The problem with that is if you keep him in the dark and string him along with maybe-baby to keep him with you, you are what is often used to describe men here - a future-faker.

Be absolutely clear in your mind about what you want and how you see your future together.

And then tell him. And accept his decision.

Icantthinkofausernameforthis · 19/08/2025 09:06

Can it work? Yes absolutley.

The question are, do you want it to work and why don't you want this to happen yet or if at all?

You've hinted at your orevious husband being unfaithful which is a completely valid reason to be nervous or even recoil if the thought of taking the relationship to the next step.

Some of the comments in this thread don't appear to be helpful in the slightest and using this post as a platform to bash your partner.

At the end of the day, you know your partner better than anyone. Is he likely to be unfaithful? Is he the sort of person who wants you to meet his kids so he can leave you with them and he has fun whilst you have the kids?

If you want his to work, it will.

There hasn't been any mention of how soon your partner wants this all to happen. Is it a week, month or even years away?

It may be helpful to both of you to speak to your partner about your thoughts and concerns of his wishes and future plans and lay out what your future plans look like. Before this, it's important to question your own thoughts and fears and why you have these and understand them.

This is because if you want this to work, you'd want those thoughts and fears reassured and validated, right?

The only person who can do that is you partner.

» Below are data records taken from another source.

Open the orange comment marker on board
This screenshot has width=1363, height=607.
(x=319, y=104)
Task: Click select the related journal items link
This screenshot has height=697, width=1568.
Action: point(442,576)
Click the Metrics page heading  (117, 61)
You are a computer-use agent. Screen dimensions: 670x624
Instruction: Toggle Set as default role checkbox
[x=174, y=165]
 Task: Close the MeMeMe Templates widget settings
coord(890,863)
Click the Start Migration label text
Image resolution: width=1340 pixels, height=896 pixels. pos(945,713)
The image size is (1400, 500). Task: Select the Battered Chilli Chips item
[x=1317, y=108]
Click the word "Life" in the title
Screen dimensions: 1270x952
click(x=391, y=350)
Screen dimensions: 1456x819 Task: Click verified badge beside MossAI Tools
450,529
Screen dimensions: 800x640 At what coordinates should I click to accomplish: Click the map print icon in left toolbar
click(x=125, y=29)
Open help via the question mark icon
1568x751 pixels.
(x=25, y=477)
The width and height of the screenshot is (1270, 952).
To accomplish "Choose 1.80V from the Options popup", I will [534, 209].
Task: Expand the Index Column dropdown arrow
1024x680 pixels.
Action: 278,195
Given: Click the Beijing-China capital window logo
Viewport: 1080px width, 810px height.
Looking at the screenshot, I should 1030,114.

Missj25 · 19/08/2025 10:04

Ouzzypat · 19/08/2025 07:17

Yes I agree and in ways I’m not sure I can now even trust my judgement of someone as I got it so wrong before. I’m also very happy in my little home with little family and not sure the benefit of bringing a man into the mix

I’m sure you didn’t get it so wrong OP before ..
People pretending to be people they are not , not that you got it wrong .. You thought your husband to be a different man , that’s what he led you to believe..
You , which would be the same as me ..
We are the people we show ourselves to be …

I’d take things very slowly yes , I don’t see any harm in introducing the kids into one another’s lives after a year , talking about having a family together , yes , that’s moving far too quickly ..
You need to say to him , he has to slow down ..
If you don’t mind me asking , what led to your new partner’s divorce ?

fruitbrewhaha · 19/08/2025 11:38

You’ve only been together a year. You don’t need to rush into anything like some lovesick 20 year old. You have children to consider so need to be absolutely sure of him before you introduce him to your children. One year isn’t enough for that.

Just take your time dating and getting to know each other. There’s no rush to decide.

Itsalittlewetout · 19/08/2025 12:17

Time often answers a lot of questions and this is something that hasn’t passed enough. It’s too early. You are totally valid to not know the answers now. If he can’t wait then he needs to go as you sound like you’ve been honest.